Packet-switch, buffer, and queue.
Net neutrality issues have been making headlines for almost a year now, and this February we have the satisfaction of seeing some action. On February 4th the FCC released a Fact Sheet outlining the content of a proposal to invoke Title II authority over Internet service providers (ISPs) and establish net neutrality rules. On February 26th, the commission will vote on the proposal and is expected to approve — no suspense there. The suspense is in waiting to see exactly how the ISPs will frame their bids to invalidate the ruling.
In the meantime, the rest of us have a chance to catch up. What exactly is net neutrality? What Internet practices will change as a result of the ruling?
Why do all the explanations of net neutrality revert to metaphors about airports, hummingbirds, and cars? Beats me ….
Here’s a clearly stated version of the net neutrality principle from Amendment 234 passed by the European Parliament in 2014.
“Net neutrality” means the principle according to which all Internet traffic is treated equally, without discrimination, restriction or interference, independently of its sender, recipient, type, content, device, service or application.
Packets and packet-switching
Formal definitions only get us so far. It would be more satisfying to understand the actual mechanisms by which Internet traffic is handled, neutrally or otherwise. So why do all the explanations of net neutrality revert to metaphors about airports, hummingbirds, and cars? Beats me, but here is a brief, low-tech introduction to the mechanisms at work in the pipes.
Internet “pipes” can be copper wires, fiber optic cables, digital power lines, electromagnetic waves including radio waves and low intensity microwaves, etc.
Information to be sent over the pipes is broken up into tiny pieces called packets, and each packet is labeled with identifiers allowing it to be routed along the pipes from node to node to reach its proper destination.

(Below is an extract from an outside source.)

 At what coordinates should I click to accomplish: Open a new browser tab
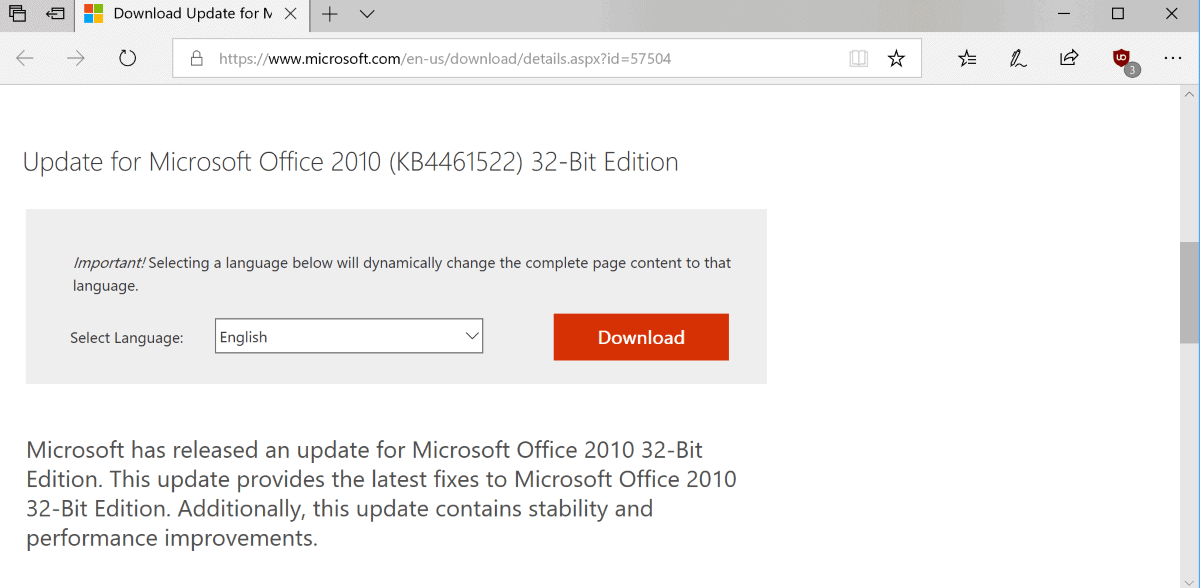(330, 15)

As a packet travels along its path, it may cross from its originating network (perhaps owned by Verizon) to other networks (perhaps owned by Comcast or AT&T).
Upon arrival at their destination, packets are reassembled into a whole. An email message, for example, would be pulverized into many packets, each one of which makes its own independent journey along the pipes. Packets arrive pell-mell at their destination node, where their labels allow re-assembly back into a message format that is readable by mere mortals. The entire trip is measured in milliseconds!

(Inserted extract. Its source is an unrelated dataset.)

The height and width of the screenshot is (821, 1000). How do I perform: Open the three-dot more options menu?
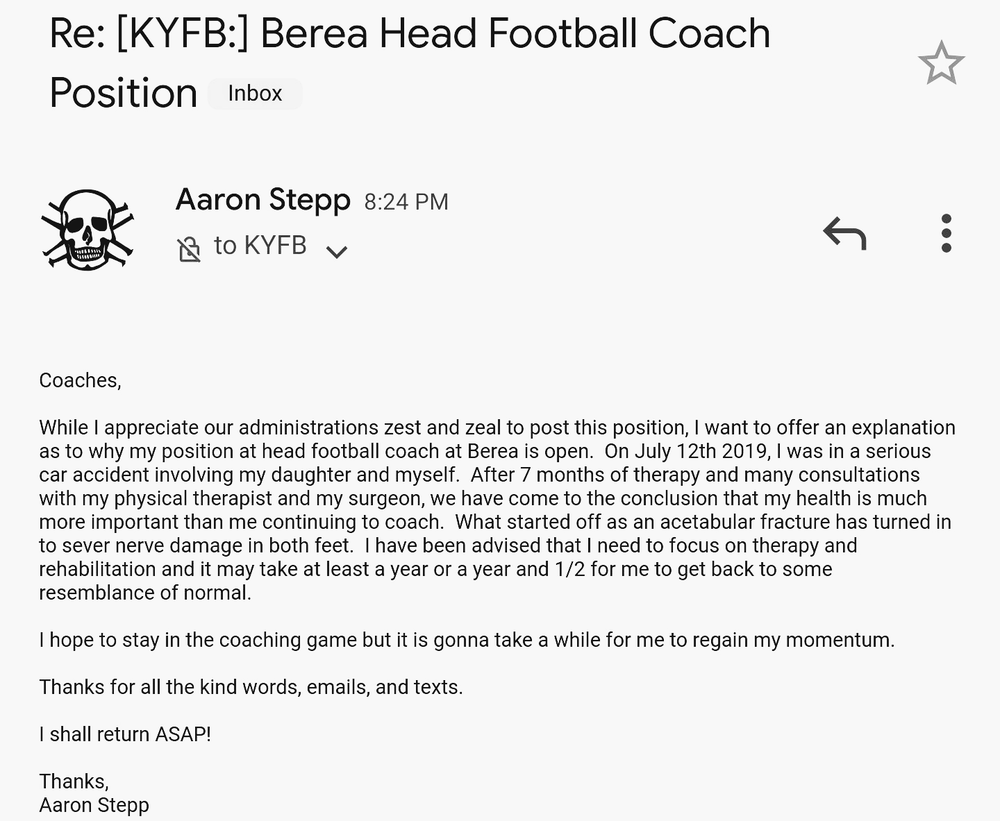[946, 233]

The packet routing process that takes place inside the Internet pipes is known as packet switching. The special genius of a packet-switched system lies in doing away with the need for a dedicated, exclusive connection between sender and receiver (such as we have with a traditional telephone call). For Internet communication, packets are switched along shared, decentralized networks of pipes.
Pipes are simple. Routers are intelligent.
Buffer and queue
Pipes are simple (albeit high-tech) channels. On the other hand, the routers located at connection nodes within the pipes are intelligent. Routers are computers (or virtualized computers) running specialized software programs to handle the packets; they are hubs of analysis and decision-making. When it comes to net neutrality, we focus on the router’s ability to manage overall traffic flows and also direct each individual packet.
When packet flows arrive at a router, software programs buffer the traffic, queue it, and forward it on. Buffering entails temporary storage of packet label information to allow for analysis. Queuing involves assigning the packets to queues in preparation for transmission onward; when traffic comes in more quickly than it can be sent out, the queues maintain organization of the waiting packets.
What kind of intelligence do we want our routers to have?
Next, the router sends packets along their way. But which packets go first? It may already be obvious that a really intelligent router would be choosy. High-level, high-priced, or own-network packets could be placed in priority queues and sent on ahead of other packets. Enter net neutrality!
Equal treatment of Internet traffic equates to equal treatment of packets as they are queued. Net neutrality rules specify that queuing processes can be designed to optimize traffic flow, but they can’t prioritize packets for commercial gain.